Despite what managers say, super can lack an essential component, writes Mark Bouris.
WHAT'S going on with your superannuation fund? During the week we saw the curious discrepancy between the views of the chief executive of Australian Super and the outlook for a forklift driver.
The 62-year-old forklift driver from Melbourne had put $80,000 of his savings with Australian Super in its default "balanced" option. He couldn't work out why the ads on television were showing industry super funds on the fast escalator when his fund wasn't.
During the past three years the Aussie Super "default" option has returned savers just 1.7 per cent a year, or 3.1 per cent for the past five years.
A good place to start is to understand that Aussie Super's balanced fund is not really balanced. It has half its portfolio allocated to local and global shares, which carry very high risk. It puts another 29 per cent of the portfolio into risky unlisted "private equity" and "direct property".

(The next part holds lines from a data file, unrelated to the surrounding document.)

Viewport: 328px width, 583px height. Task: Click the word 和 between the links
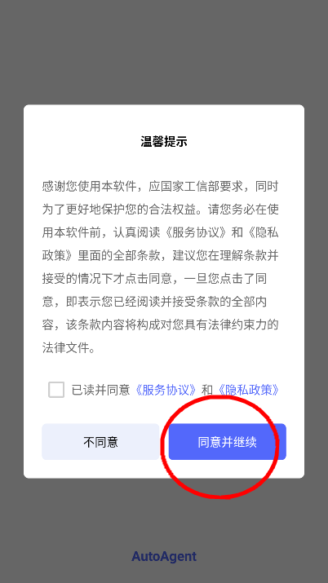[207, 390]
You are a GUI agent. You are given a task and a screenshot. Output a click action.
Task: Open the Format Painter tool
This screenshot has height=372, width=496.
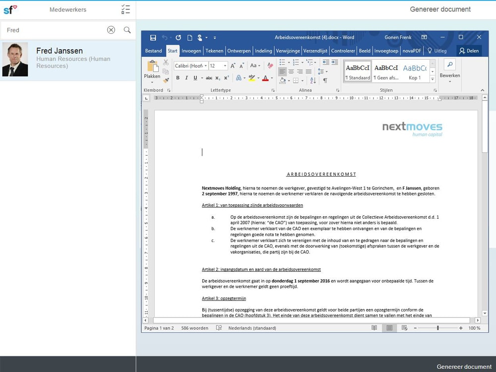point(165,81)
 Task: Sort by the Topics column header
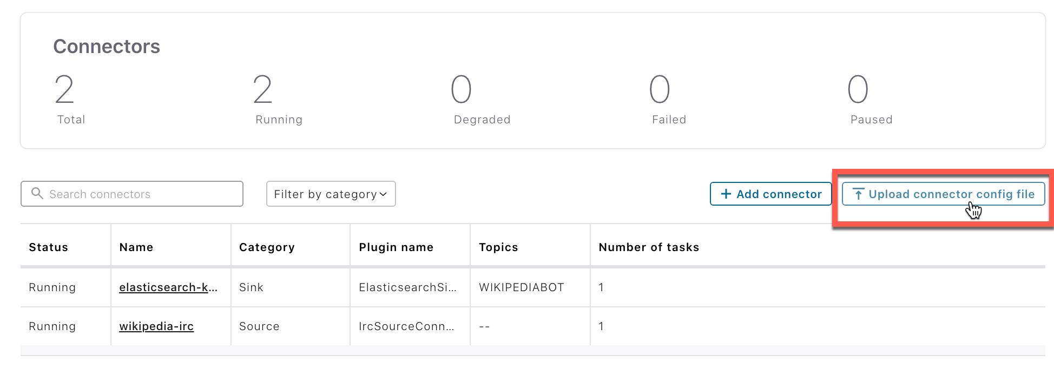click(x=498, y=247)
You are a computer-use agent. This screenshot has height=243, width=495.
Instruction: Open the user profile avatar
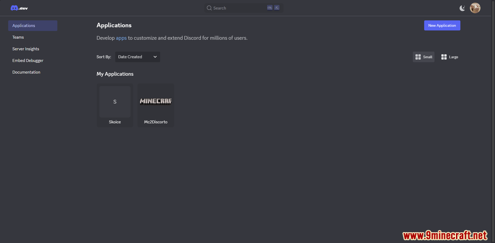[475, 8]
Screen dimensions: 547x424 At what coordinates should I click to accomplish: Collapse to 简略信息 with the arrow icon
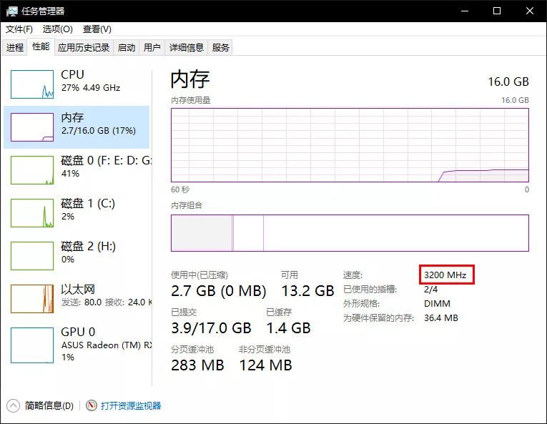point(14,405)
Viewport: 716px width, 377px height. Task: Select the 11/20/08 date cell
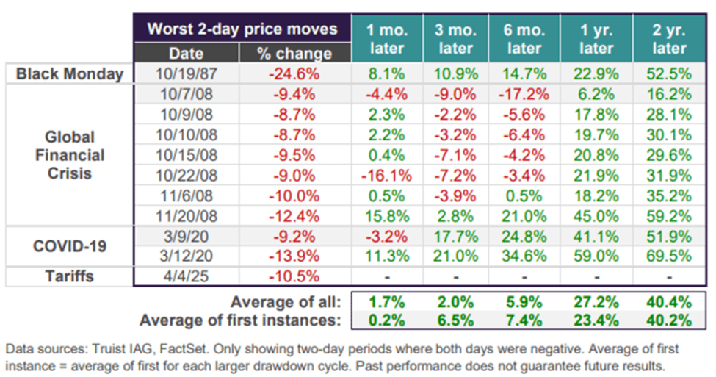click(x=186, y=217)
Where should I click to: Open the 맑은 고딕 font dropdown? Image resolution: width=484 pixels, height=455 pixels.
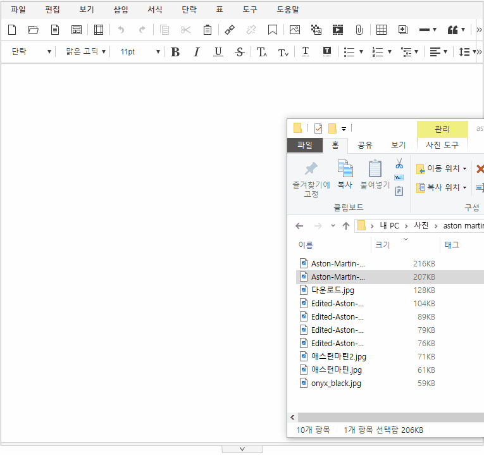[x=86, y=52]
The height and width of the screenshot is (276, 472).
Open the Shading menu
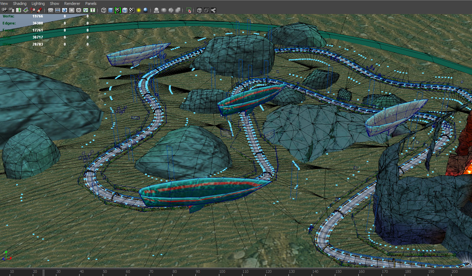(x=20, y=4)
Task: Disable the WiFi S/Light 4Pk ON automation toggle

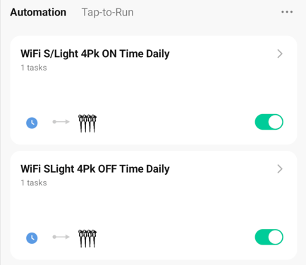Action: point(269,122)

And it has just 2 per cent invested in cash and 9 per cent in bonds.
It is not hard to work out why the forklift driver is confused and disappointed: if you're over the age of 50, having half your retirement savings in shares puts you in a risk profile that does not suit your needs or life stage.

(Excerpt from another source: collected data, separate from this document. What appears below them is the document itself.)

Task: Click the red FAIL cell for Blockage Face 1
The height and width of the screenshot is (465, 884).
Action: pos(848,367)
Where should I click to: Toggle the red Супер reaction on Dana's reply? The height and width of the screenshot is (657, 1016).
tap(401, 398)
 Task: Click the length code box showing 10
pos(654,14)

In defending the fund's performance, the AusSuper CEO said: "The reason that most funds, including ours, have most of their assets in equities is that over the past 100 years equities have proven to be the best-performing asset class."
I have a few problems with this thinking.

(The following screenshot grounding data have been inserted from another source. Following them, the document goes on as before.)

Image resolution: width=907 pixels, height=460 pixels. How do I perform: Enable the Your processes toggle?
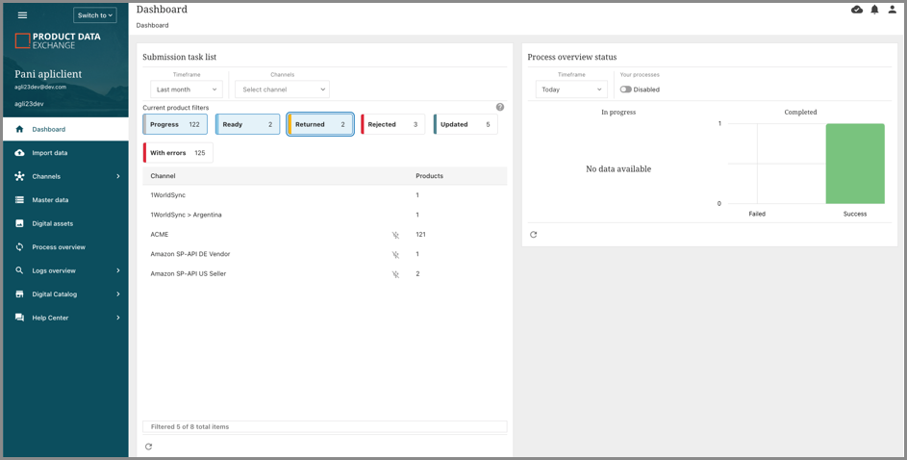pyautogui.click(x=626, y=89)
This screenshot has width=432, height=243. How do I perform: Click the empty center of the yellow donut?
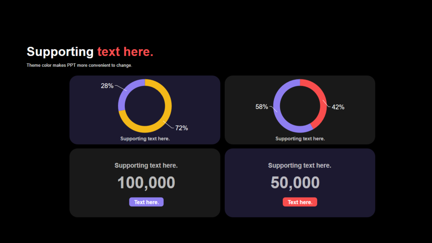point(145,106)
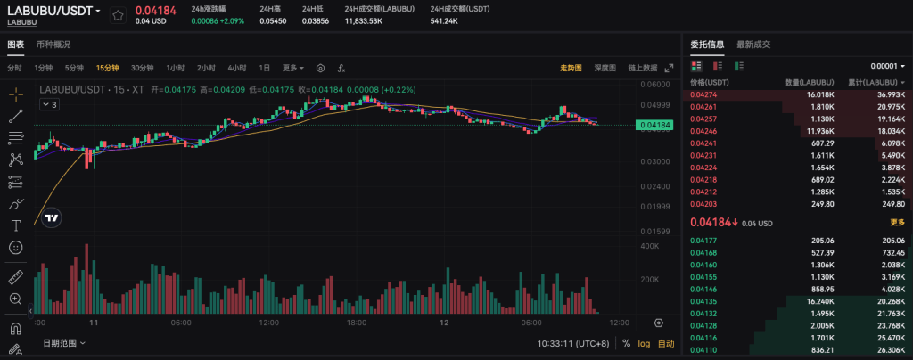Image resolution: width=913 pixels, height=360 pixels.
Task: Open the emoji sticker tool
Action: click(15, 247)

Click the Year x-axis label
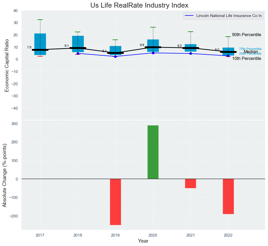click(x=143, y=241)
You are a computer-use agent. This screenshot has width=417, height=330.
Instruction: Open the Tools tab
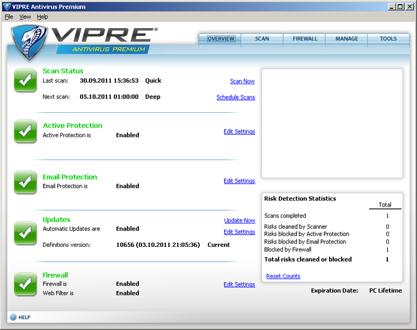coord(388,39)
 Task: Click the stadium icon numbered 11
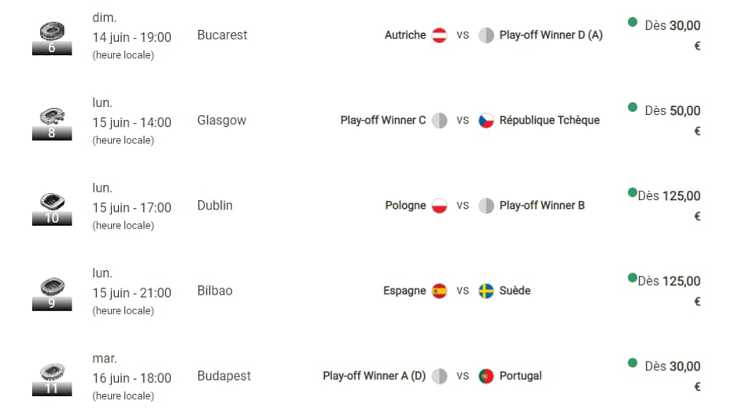click(52, 379)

For a start, the Australian Securities Exchange was formed in only 1987 and unbiased data on Australian stocks before the 1970s is hard to come by, largely because of a problem known as "survivorship bias". Long-term sharemarket data tend to include only the winners because businesses that go bust and delist from the securities exchange get removed from the index.
Researchers have found that long-run sharemarket returns are biased upwards, so Australian academics usually look at performance during the past 30 years.
Second, to use performance of an asset over a century seems almost useless when your fund has been performing so badly for people nearing retirement. They don't have 100 years for the peaks and troughs of a volatile share market to flatten out.
In recent weeks I have been writing about the worrying lack of good bond investment options for retirement savers. Government and corporate bonds are much less risky than equities yet they perform just as well. And balanced funds shun them.
Compare the total returns delivered by 10-year Australian government bonds to the returns provided by Australian shares (plus dividends). The returns are little different during the past 30 years with one important exception: bonds had significantly less risk of loss. Bond investors don't have to endure the wild swings of the sharemarket, allowing them to plan for the future.
I'm not saying you should have 100 per cent in cash and bonds. Shares have a very important role to play in most investment portfolios and I am optimistic about the outlook for the Australian sharemarket and for the economy in general.
But getting the right mix of assets is crucial.
If you are over 50 and you're in the default option in your super fund, it's highly likely that no more than 11 per cent of your money is in cash and bonds. Yet the optimal bond allocation for you is certainly far higher. It's as if some super funds have created default options for a 22-year-old - a person who has many years to weather the ups and downs of the market.
There are many Australians who are just like the forklift driver from Melbourne. They are confused and losing faith in the system. So, what can you do?
You could look at a low-cost self-managed super fund, which allows you to tailor investments to your needs. Or you could take control by telling your fund how you want your money invested.
Either way, use this ready reckoner: if you're 20, no more than 20 per cent in bonds and cash if you're 50, no more than 50 per cent in bonds and cash, and so on.
Always get expert advice, if you're able. But you can also start by ensuring your risk profile is matched to your age.